Directed by: Guy Ritchie
Premise: An adaptation of the television series. Set in the early 1960s, a CIA agent (Henry Cavill) and a KGB agent (Armie Hammer) are assigned to work together to foil a terrorist plot.
What Works: The films of director Guy Ritchie tend to have a signature style. Pictures like Snatch, Lock, Stock, and Two Smoking Barrels, and 2009’s Sherlock Holmes often utilize quick camera moves, frantic editing, and extreme slowdowns and speed ups of the action. Ritchie tones down his cinematic style for The Man from U.N.C.L.E. and it is for the better. The movie still has the cartoonish vibe of Ritchie’s work but The Man from U.N.C.L.E. is more coherent and watchable than some of the director’s other films. The Man from U.N.C.L.E. is an adaption of the 1960s television series and the filmmakers do a sufficient job of updating it for a contemporary audience while maintaining enough of a tether to the source material. The film primarily succeeds on the strengths of its three lead actors. Henry Cavill plays CIA agent Napoleon Solo while Armie Hammer is KGB agent Illya Kuryakin. The film opens with Solo smuggling a young woman out of East Germany while Kuryakin attempts to kill them and this nicely sets up the distrust and competition between the characters for the rest of the film. Each actor is given specific character turf with Cavill smooth and unflappable and Hammer angry and violent. Their banter provides a lot of the best material of the movie and Cavill and Hammer demonstrate an unexpected capacity for comedy. Of the two, Hammer is more interesting to watch because he is set up as a cold hearted killer and then slowly revealed to be more complex. The American and Russian spies are joined on their mission by an asset played by Alicia Vikander. She is more than a damsel in distress and Vikander and Hammer have some nice scenes together.
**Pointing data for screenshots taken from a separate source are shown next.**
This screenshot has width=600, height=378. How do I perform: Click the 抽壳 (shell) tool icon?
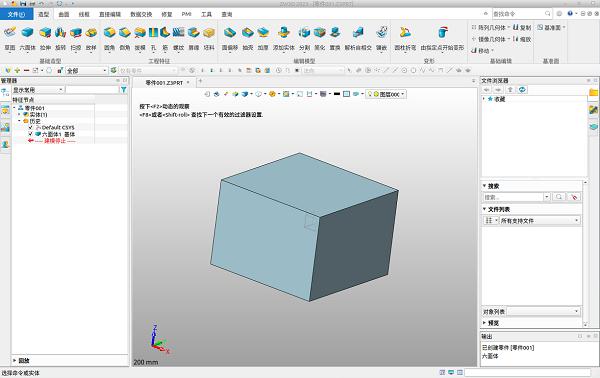[248, 33]
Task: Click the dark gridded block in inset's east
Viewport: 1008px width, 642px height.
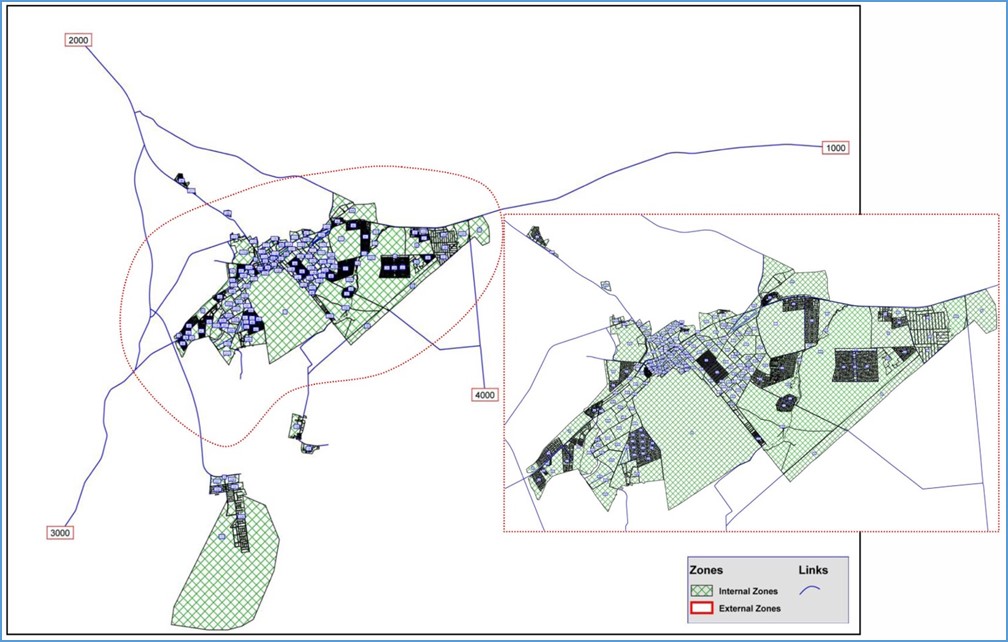Action: 855,365
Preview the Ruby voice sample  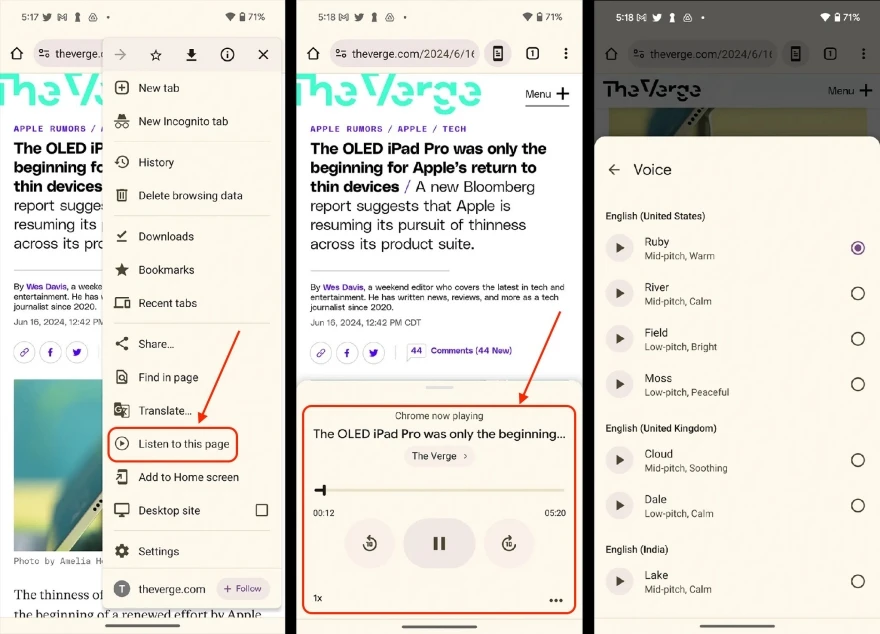[x=620, y=248]
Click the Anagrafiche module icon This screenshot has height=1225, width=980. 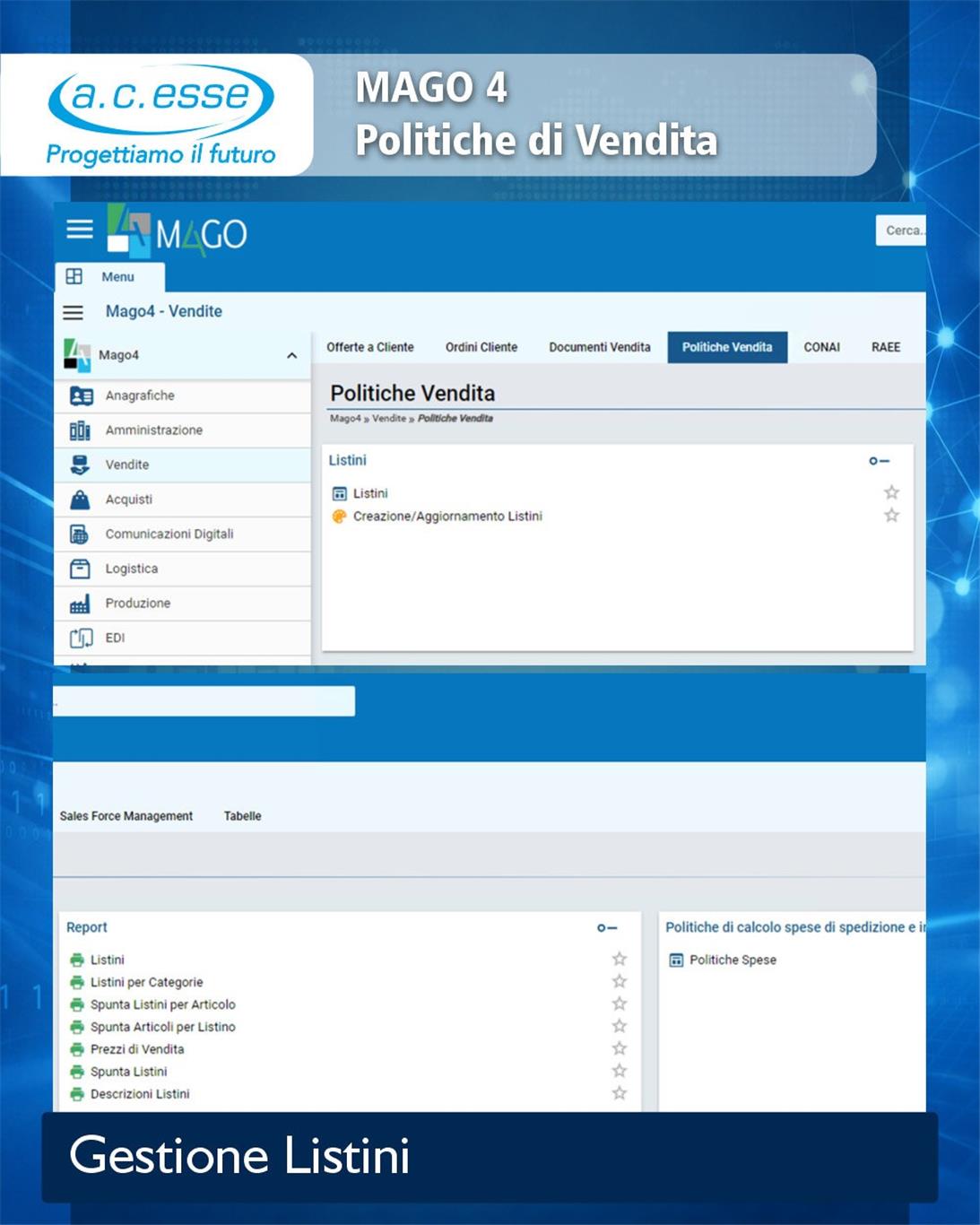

What Doesn’t: In a full marketplace, comparison is inevitable. The year 2015 has seen the release of several movies that channel the James Bond films of the past. Kingsman: The Secret Service was a cheeky nod to the Roger Moore-era Bond pictures while Spy was an outright parody of the genre. Like those movies, The Man from U.N.C.L.E. also pines for the spy films of the past and it mixes action with laughs. But in comparison to its competition this movie comes in third out of three. The Man from U.N.C.L.E. does not do its action quite as well as Kingsman nor does it provide as many laughs as Spy. (Spy arguably outdoes The Man from U.N.C.L.E. in the action department as well.) The movie works overall but the fact is that other filmmakers have done exactly what’s intended in The Man from U.N.C.L.E. and done it better. The serious portions of The Man from U.N.C.L.E. suffer from basic storytelling flaws. Chiefly, the movie underwrites its villains. The antagonist of The Man from U.N.C.L.E. is a married couple who head a terrorist organization and have developed a small atomic bomb. The villains of these kinds of movies usually have a motivation like money, ideology, or madness, but the villains of The Man from U.N.C.L.E. don’t really have any agenda. Actress Elizabeth Debicki makes up for some of the lack of substance with her performance but the character is virtually the same as the villainess played by Rose Byrne in Spy and Byne’s character actually did some evil things whereas Debicki’s character doesn’t actually do much of anything. That’s the other main problem of this movie: there are no concrete stakes. The heroes must steal the bomb-making plans but there’s no specific consequences if they fail and the ending lacks a ticking clock plot device that increases the tension and raises the stakes. The ending of The Man from U.N.C.L.E. is especially flat. The movie does not come to a climax so much as it just stops.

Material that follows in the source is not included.